To improve health experts’ knowledge regarding new procedures, access to higher education, financial resources in the developing countries are the chances given to them to use the opportunity of the new market and improve their health system .
Lack of infrastructural institutes for provision and improvement of quality and standard of the services was highlighted by Heng Leng as one of the challenges of medical tourism development Gonzales named improvement of legal frameworks to protect the consumer’s right and to enjoy high quality health care as the key factors of medical tourism industry .
d. Research and education
In view of the fact that the industry is a newly emerged market in many developing countries, most of them suffer lack of expert work force and even training facilities are not fully developed yet .
Lack of permanent education for training technical, executive, and training staff, and lack of effective and efficient research system to recognize the strategic needs of the industry are of the main research and educational obstacles ]. An international study also emphasized poor English language skills among the work force of Iran’s hospitals .
e. Welfare facilities and services
1. Lack of welfare and accommodation services in the tourism industry.
2. Lack of supervision and controls on improvement, repair and maintenance. Poor transportation system, lack of standard hotels and other services were mentioned in another study as infrastructural problems of Iran’s tourism industry . Furthermore, lack of treatment VISA makes it impossible for these tourists to use medical insurances .
f. Cultural and advertisement
1. Attitudes, negative mental image and wrong perception regarding tourists;
2. Irrational and different methods in dealing with tourists;
3. Structural drawbacks in advertisement and public information; and
4. Failure to used proper methods in dealing with tourists;
Cultural differences and lack of knowledge of the hosts regarding the tourists’ needs on one hand and lack of knowledge among the tourists regarding culture of the host society, which causing several problems is one of the major challenges that the tourism industry is dealing with.

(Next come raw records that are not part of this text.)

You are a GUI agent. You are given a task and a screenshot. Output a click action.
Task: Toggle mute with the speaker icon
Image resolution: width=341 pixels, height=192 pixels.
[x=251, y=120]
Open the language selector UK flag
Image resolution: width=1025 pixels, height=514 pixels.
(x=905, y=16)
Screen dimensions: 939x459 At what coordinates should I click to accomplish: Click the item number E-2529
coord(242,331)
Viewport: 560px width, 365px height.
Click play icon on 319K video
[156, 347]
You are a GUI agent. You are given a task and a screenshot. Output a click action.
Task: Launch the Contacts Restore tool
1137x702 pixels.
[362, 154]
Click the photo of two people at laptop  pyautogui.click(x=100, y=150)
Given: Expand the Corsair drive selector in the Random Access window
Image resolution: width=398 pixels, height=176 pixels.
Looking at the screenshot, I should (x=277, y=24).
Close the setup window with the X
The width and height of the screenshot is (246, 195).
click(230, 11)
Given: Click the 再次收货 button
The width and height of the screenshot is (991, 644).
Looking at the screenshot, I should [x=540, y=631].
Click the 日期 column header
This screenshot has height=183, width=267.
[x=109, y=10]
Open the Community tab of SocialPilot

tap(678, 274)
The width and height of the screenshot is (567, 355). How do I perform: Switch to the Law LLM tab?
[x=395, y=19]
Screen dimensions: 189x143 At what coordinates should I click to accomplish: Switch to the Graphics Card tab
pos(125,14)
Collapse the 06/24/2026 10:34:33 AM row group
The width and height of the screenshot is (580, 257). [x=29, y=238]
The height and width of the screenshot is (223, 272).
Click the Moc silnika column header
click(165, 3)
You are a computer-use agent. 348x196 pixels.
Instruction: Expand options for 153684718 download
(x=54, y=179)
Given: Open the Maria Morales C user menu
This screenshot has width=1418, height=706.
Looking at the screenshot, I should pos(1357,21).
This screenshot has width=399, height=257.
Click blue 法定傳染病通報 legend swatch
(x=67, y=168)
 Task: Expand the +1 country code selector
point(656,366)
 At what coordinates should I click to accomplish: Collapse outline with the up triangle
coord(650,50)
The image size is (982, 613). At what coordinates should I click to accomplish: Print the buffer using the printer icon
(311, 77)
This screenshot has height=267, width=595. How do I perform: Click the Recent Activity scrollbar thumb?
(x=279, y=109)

In many cases, people develop negative attitudes regarding tourism when they face with irregular behaviors of the tourism or encounter with cultural differences. There are also cases that local community considers being in tourism business as a low level work so that many of them refuse working in such businesses.
Results of a study showed that one of the main problems of medical tourism industry that results in lack of interest among domestic and foreign medical tourists to use the int’l medical capacities is lack of professional and effective information.